Ketua Kampung Percut Saentis, Ramadi yang sempat dikriminalisasi hingga dipenjara 10 tahun karena perlawanannya terhadap PTPN II, turut menggarisbawahi pentingnya peran perempuan adat Percut Saentis dalam perjuangan mereka.
Ramadi berkata perempuan adat mempunyai peran penting dalam menjalin komunikasi dengan pemerintah daerah sehingga kampung Percut Saentis akhirnya mendapatkan pengakuan tentang keberadaan Masyarakat Adat Rakyat Penunggu di kampung Percut Saentis. Proses pengakuan itu berlangsung dari tahun 2020 hingga 2021.
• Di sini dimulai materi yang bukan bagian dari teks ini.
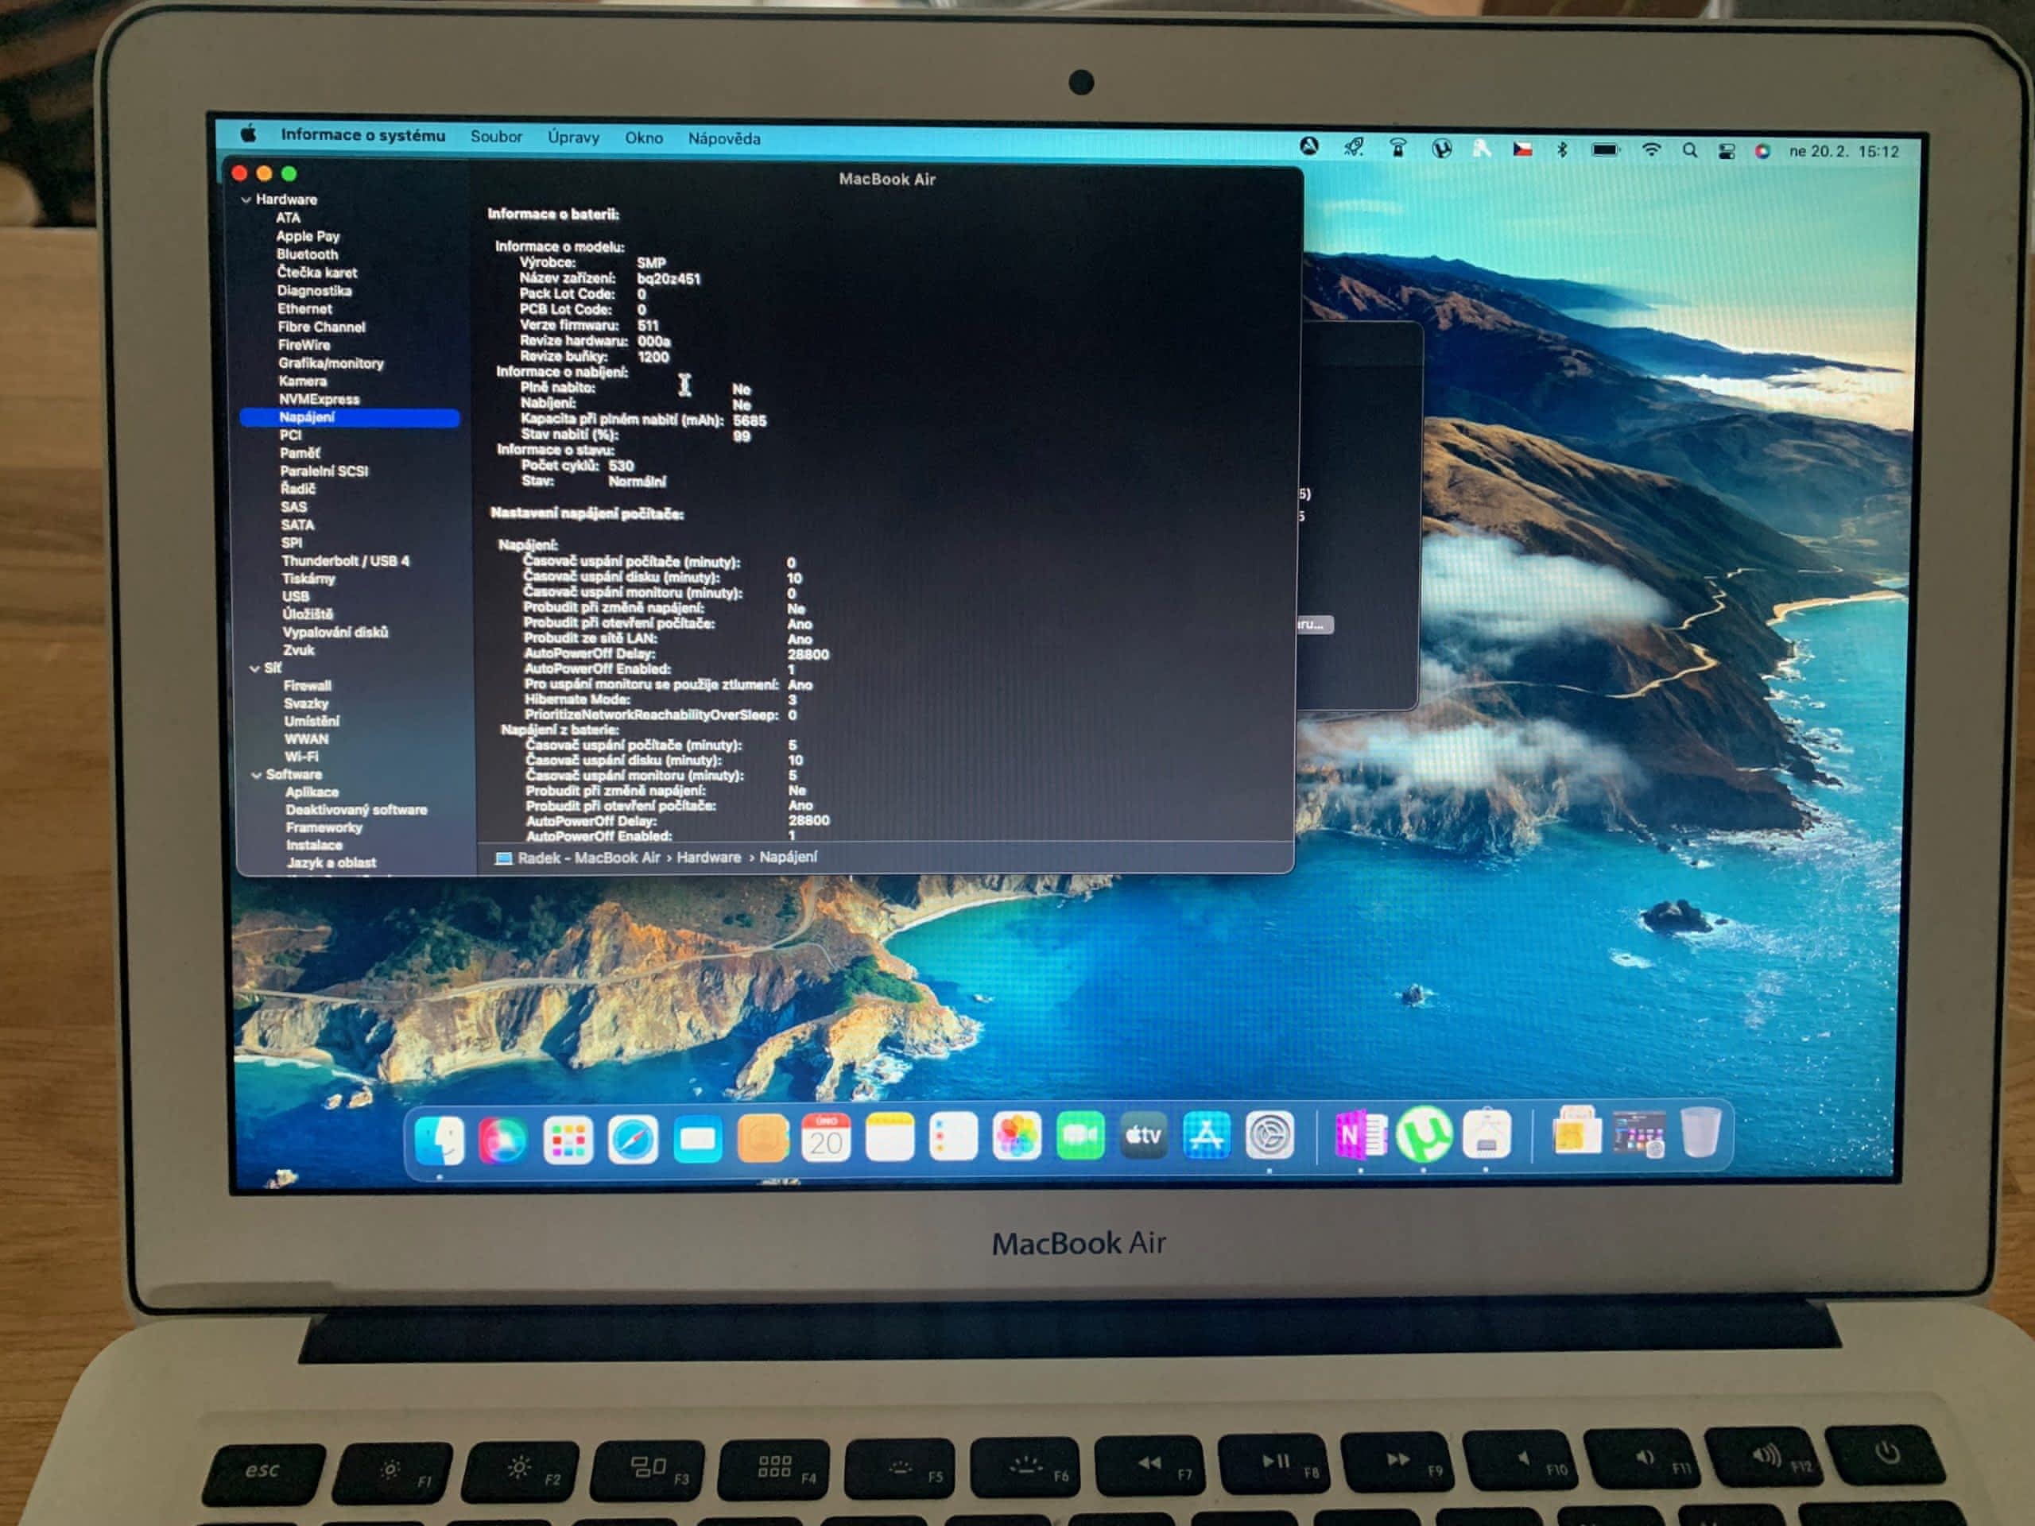
Task: Open the Soubor menu
Action: click(496, 137)
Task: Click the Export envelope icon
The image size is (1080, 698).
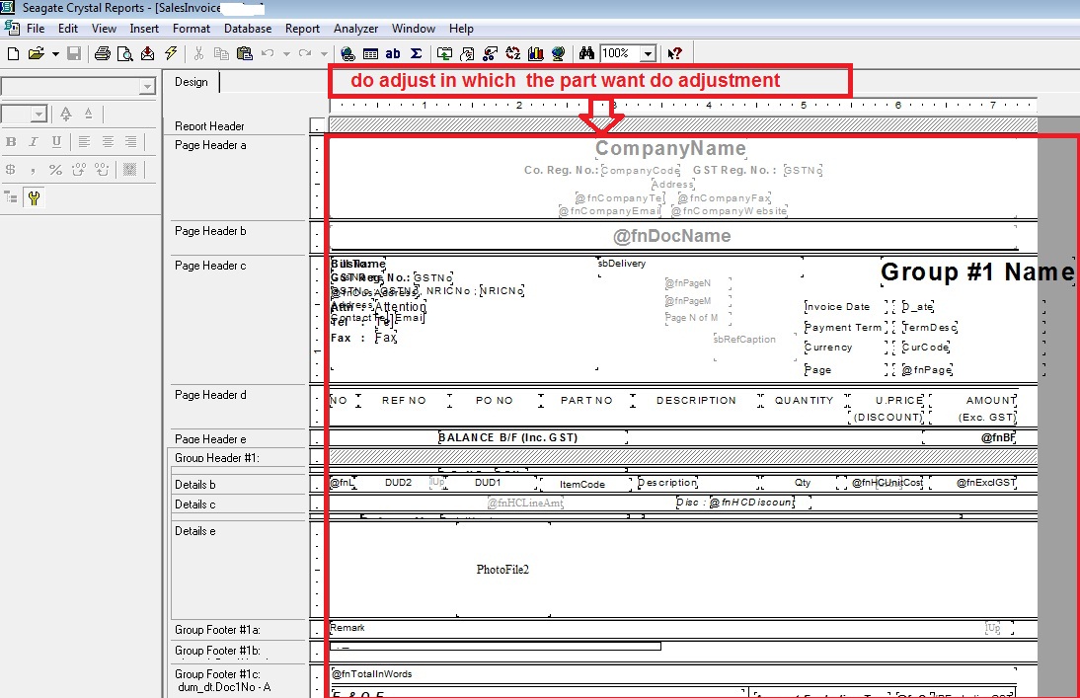Action: point(148,53)
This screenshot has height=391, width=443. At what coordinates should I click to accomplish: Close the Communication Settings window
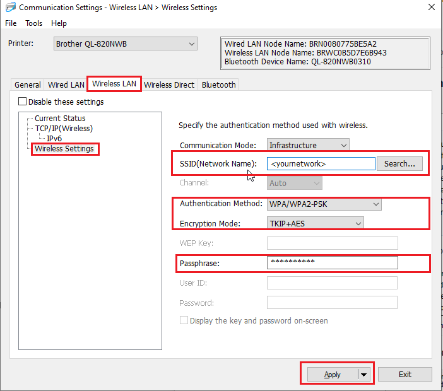pos(430,8)
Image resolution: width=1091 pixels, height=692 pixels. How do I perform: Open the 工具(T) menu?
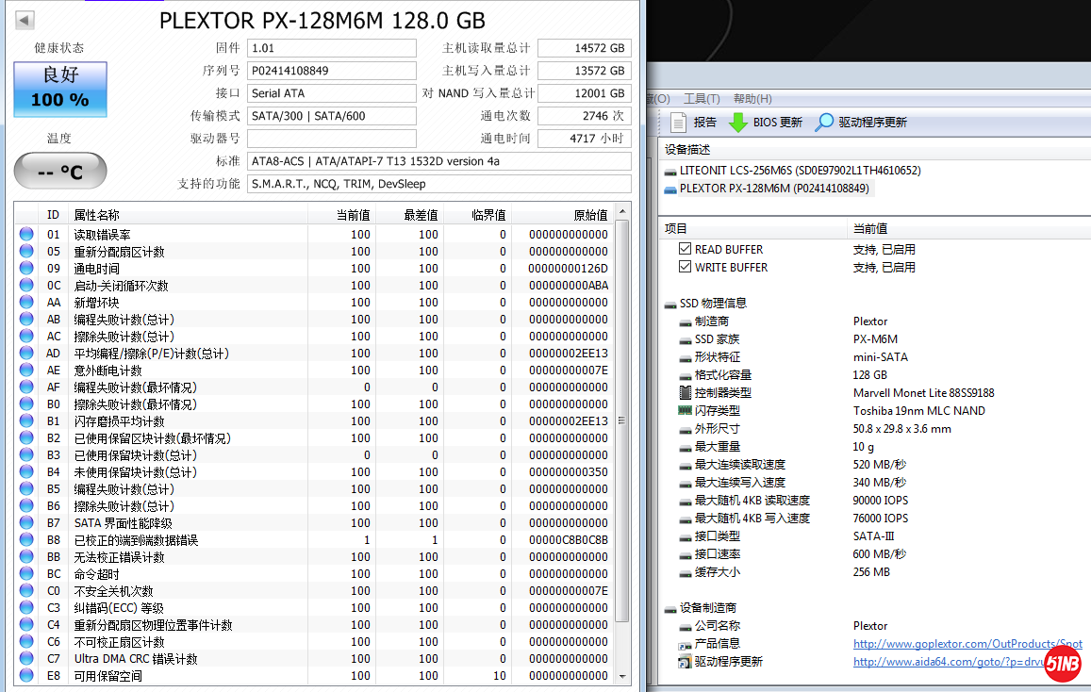[x=702, y=99]
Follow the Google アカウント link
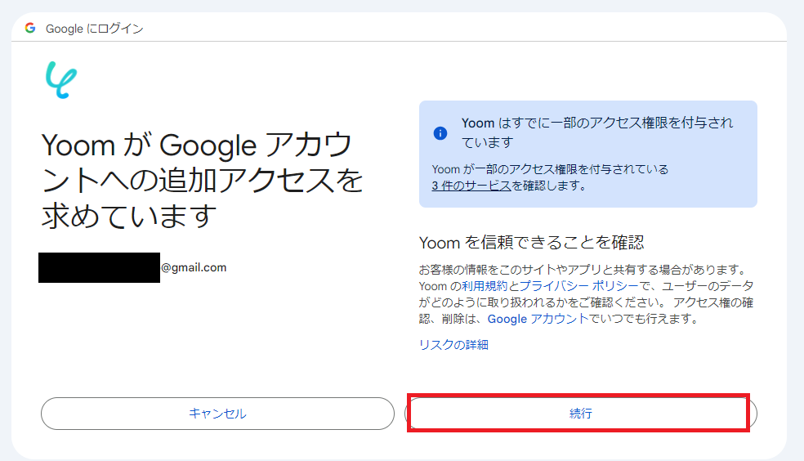The width and height of the screenshot is (804, 461). point(538,319)
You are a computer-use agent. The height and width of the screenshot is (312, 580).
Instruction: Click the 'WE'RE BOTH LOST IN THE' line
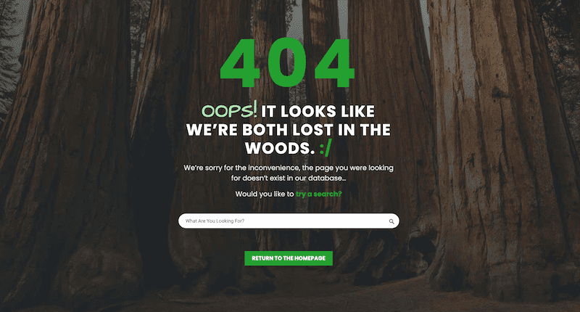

Ramadi menambahkan tak hanya perjuangan melawan PTPN, tapi perempuan-perempuan adat juga besar andilnya dalam mengorganisir diri untuk membuat kebun kolektif untuk menjaga kedaulatan pangan di kampung, terutama selama masa pandemi.
Babak Baru Perjuangan
Perjuangan Mahyuni dan perempuan-perempuan adat Percut Saentis belum selesai. Ancaman baru ada di depan mata. Tanah adat mereka kini terancam digusur demi merealisasikan rencana perusahaan Ciputra Group yang diberi nama proyek Deli Megapolitan untuk mendirikan komplek perumahan dan kawasan industri premium di atas tanah adat Masyarakat Rakyat Penunggu.
Proyek yang telah dirancang sejak tahun 2011 dan mulai dibangun pada 2021 ini merupakan kerjasama PTPN II dan Ciputra Group yang akan dibangun di atas tanah seluas 8.077 hektar dan akan menelan biaya sekitarRp 128 triliun.
Mahyuni mengatakan semua orang di kampung Percut Saentis sudah tahu tentang hal ini. “Tolong kami, jangan biarkan Deli Megapolitan merampas tanah adat kami,” katanya.
Ia berharap UU Masyarakat Adat segera disahkan sehingga tanah adat mereka bisa menjadi rumah dan sumber hidup bagi anak-anak di masa depan.
“Mimpi kami bisa hidup tanpa gangguan dari perusahaan-perusahaan apapun lagi. Jangan ancam-ancam kami lagi. Biarkanlah kami hidup damai di sini. Kami sudah lelah,” katanya.